Being traumatized by someone violating your home, privacy, and personal life is not evidence of "emotional stability issues", it's a perfectly natural and common reaction.

I think you're seriously overestimating the extent to which everyone else in the world's mind works just like yours. You may be too cool and rational to get upset at this experience (or think you are, at least), but that doesn't mean everyone else is--or should be.



I'm not arguing that it's not uncommon to be upset after a break-in. I'm saying that the levels of emotional response she's describing are so over-the-top that I find it incredibly difficult to identify with them.

An inability to return to the place due to panic (five weeks after the incident, no less)... lying in a fetal position outside the door.. these are not the actions of a well-balanced person who is in a difficult emotional state due to circumstances.
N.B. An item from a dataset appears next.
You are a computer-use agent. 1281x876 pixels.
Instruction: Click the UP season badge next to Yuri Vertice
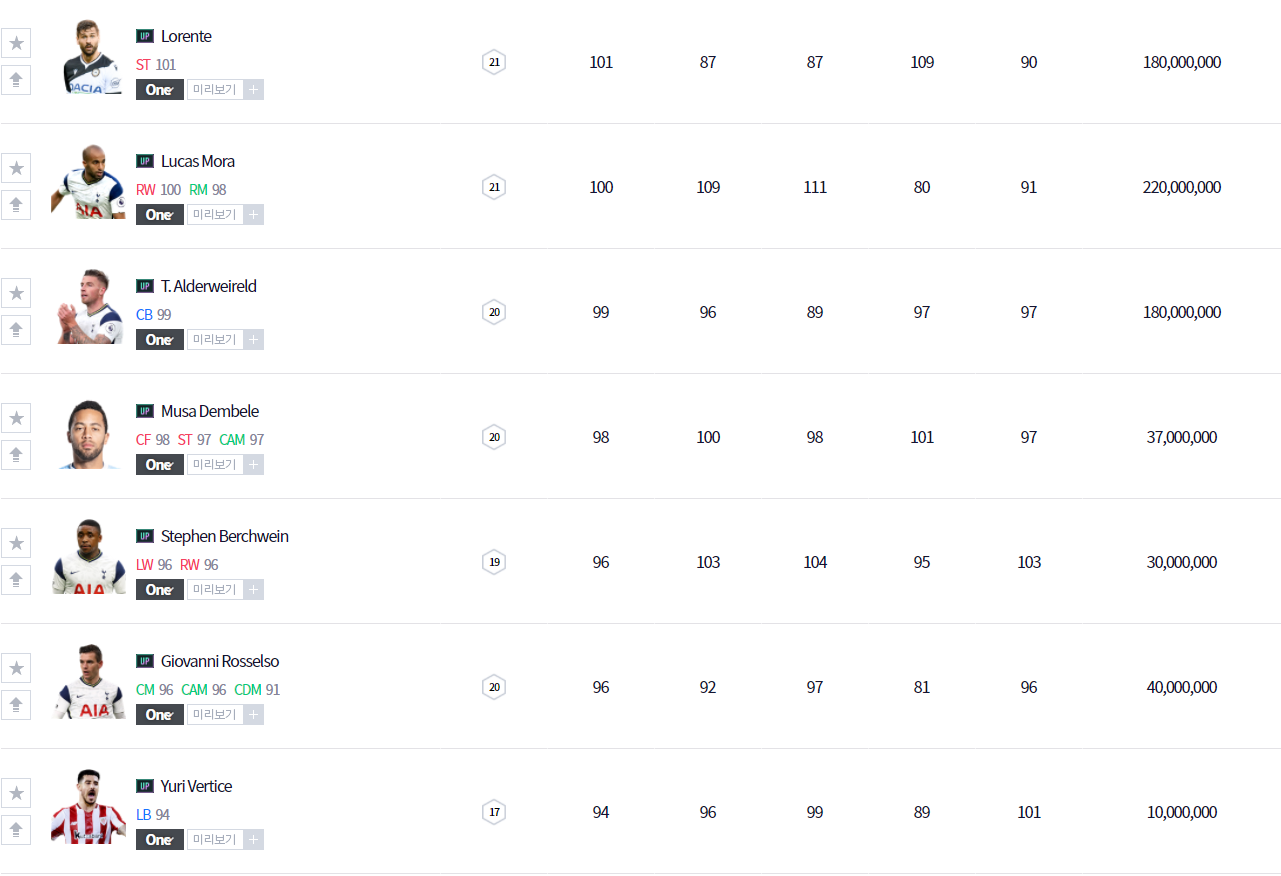click(145, 786)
These are the actions of someone who really needs some serious help.


> I'm saying that the levels of emotional response she's describing are so over-the-top that I find it incredibly difficult to identify with them. [...] These are not the actions of a well-balanced person who is in a difficult emotional state due to circumstances. These are the actions of someone who really needs some serious help.
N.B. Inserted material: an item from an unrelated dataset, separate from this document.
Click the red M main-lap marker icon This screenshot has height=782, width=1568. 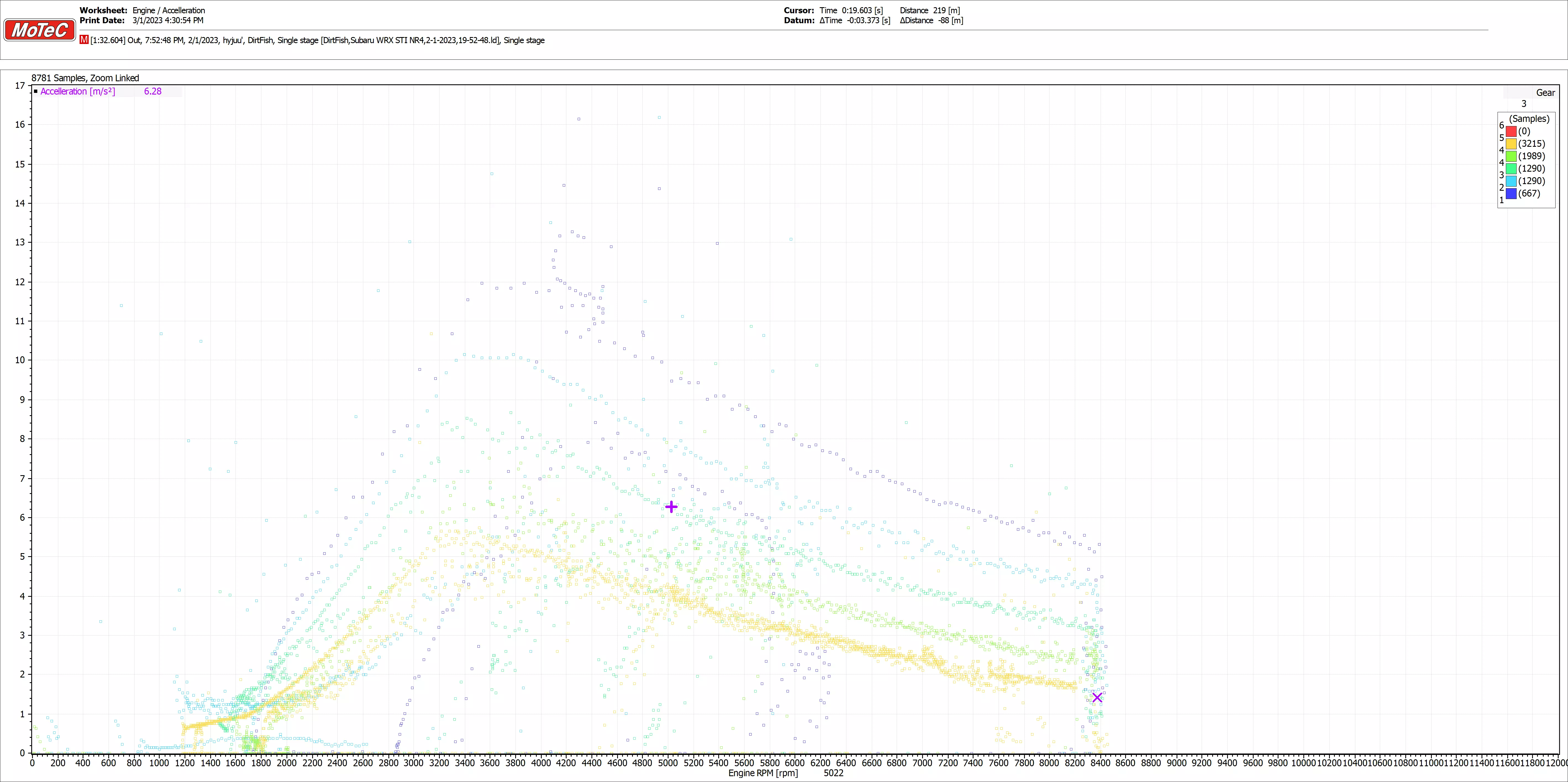[x=84, y=40]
What's not the action of a well-balanced person is telling her or anyone else how they should feel in response to traumatic events. There are many, many people--men as well as women, so you can't write this off as some kind of weak-minded feminine hysteria--who are mugged, for example, and consequently develop serious neuroses that take them years to overcome. A former school mate of mine, an ex-special-forces martial arts bad-ass who you'd think would be fearless, had that happen to him and could barely get himself to leave his apartment for an entire year. That kind of response isn't based on a calm and rational risk assessment, but that doesn't make it any less genuine and deeply felt. Sufferers are often aware on a conscious rational level that they're overreacting, but that doesn't make the problem magically vanish.